:: Tasks to complete ::
1 > Rewrite the paragraph of the high throughput experimentation text that begins "High Throughput Experimentation (HTE) has over the past 15 years" as a shorter version that keeps its main facts.
2 > Continue the high throughput experimentation text from the point where it stops.

:: Text ::
--
High Throughput Experimentation (HTE) has over the past 15 years become
a mature technology platform that has found entry in almost all disciplines in catalyst
and process research and development. The drivers that have led to this massive
aspiration within academia and industry are clearly associated to HTE´s largest
promise: a dramatic increase in efficiency. This increase in efficiency, if exploited
appropriately can lead to two effects that explain the appreciation from the academic
and industrial point of view. Firstly with increased efficiency HTE offers the
perspective to take a look at catalyst or process options outside of “conventional”
corridors. Secondly HTE holds promise to pave the path for shortened experimental
periods to gain systematic insights, offering the perspective of faster time-to-market.
From the point of view of the technology platforms which are available today it can
clearly be seen that market demands have pushed the technology providers from initial
smart and unconventional designs for accelerated screening to elaborated platforms that
can map catalyst behavior and display response patterns to process conditions within
technically relevant reaction corridors with unexpected precision. This clearly uprates
HTE utilized in catalyst and process development over its roots in the pharmaceutical
industry where it is still mainly used for screening purposes. Our intention is to give the
reader an entry and an integrative overview into the mindset, solution approaches and
challenges of HTE and enable her/him to critically formulate the right questions to ask
and how to judge aspects of feasibility. The core aspect in this chapter will be centered
on workflow development for certain applications narrated as case studies that are
considered prototypic for a whole technology segment. All the aspects in the “Design-
Make-Test-Model”-cycle will be discussed in these case studies. In our conclusions we
will give an outlook and try to get a glimpse of the future.
--
:: Listed records ::
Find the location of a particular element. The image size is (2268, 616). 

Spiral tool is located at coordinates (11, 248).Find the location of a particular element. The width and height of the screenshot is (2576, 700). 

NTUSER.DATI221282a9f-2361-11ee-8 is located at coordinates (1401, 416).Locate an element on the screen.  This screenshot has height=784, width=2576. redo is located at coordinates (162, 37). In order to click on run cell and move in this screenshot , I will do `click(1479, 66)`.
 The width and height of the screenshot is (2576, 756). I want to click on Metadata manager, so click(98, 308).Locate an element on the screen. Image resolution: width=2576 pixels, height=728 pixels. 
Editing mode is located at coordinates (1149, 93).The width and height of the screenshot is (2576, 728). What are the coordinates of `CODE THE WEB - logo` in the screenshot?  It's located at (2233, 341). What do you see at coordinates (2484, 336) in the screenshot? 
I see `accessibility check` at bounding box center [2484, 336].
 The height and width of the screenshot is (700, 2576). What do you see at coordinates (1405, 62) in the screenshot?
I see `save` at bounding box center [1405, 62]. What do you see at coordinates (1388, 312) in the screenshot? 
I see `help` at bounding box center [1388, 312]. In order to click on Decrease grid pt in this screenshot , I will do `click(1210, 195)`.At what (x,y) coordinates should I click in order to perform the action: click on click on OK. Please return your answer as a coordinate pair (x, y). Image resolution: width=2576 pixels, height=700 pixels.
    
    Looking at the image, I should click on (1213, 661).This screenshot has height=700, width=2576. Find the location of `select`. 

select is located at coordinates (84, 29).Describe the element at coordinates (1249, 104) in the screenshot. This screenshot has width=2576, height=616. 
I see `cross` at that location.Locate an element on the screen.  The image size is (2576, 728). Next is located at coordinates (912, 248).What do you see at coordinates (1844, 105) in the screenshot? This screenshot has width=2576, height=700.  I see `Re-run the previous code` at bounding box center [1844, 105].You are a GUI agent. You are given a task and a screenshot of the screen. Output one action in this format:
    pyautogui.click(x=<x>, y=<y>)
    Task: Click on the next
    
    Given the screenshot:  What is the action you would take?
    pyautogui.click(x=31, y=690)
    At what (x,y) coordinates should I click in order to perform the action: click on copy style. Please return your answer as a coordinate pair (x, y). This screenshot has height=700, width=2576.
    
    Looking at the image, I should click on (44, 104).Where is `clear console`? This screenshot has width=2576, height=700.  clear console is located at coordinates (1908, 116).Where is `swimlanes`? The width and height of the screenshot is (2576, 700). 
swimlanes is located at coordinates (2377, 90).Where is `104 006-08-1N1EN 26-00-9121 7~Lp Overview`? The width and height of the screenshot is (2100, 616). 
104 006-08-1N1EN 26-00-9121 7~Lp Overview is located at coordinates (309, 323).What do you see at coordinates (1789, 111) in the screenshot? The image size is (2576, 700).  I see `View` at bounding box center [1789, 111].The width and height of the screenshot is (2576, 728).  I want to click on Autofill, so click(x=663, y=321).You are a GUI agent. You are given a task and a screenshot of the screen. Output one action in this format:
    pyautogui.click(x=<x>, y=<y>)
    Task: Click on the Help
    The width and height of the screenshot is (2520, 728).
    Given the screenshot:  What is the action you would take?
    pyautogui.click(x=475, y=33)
--
:: Answers provided ::
1 > Over the past 15 years, High Throughput Experimentation (HTE) has become a mature platform used in nearly every area of catalyst and process research and development. Academia and industry adopted it mainly because it promises much greater efficiency. Used well, that efficiency has two benefits. It lets researchers explore catalyst and process options beyond "conventional" corridors, and it can shorten the experiments needed for systematic insights, which speeds time-to-market. Market demand has pushed providers from early, unconventional screening designs to elaborate platforms. These can map catalyst behavior and show responses to process conditions within technically relevant corridors with unexpected precision. This places HTE in catalyst and process development above its pharmaceutical roots, where it is still used mainly for screening. The chapter aims to give readers an integrated overview of HTE's mindset, approaches, and challenges, so they can ask the right questions and judge feasibility. It centers on workflow development, presented as case studies typical of whole technology segments, which cover every step of the "Design-Make-Test-Model" cycle. The conclusions offer an outlook on the future.

2 >
Keywords: Combinatorial Chemistry, Computational Chemistry, Database,
Dehydrogenation, Design-Make-Test-Model, Design of Experiment, Fischer-Tropsch, Heterogeneous Catalysts, High Throughput Experimentation, High
Throughput Screening, High Throughput Synthesis, High Throughput Workflow,
Hydrocracking, Hydrotreating, Materials Library, Partial Oxidation, Software
Architecture, Split and Pool, Stage I, Stage II, Stage III.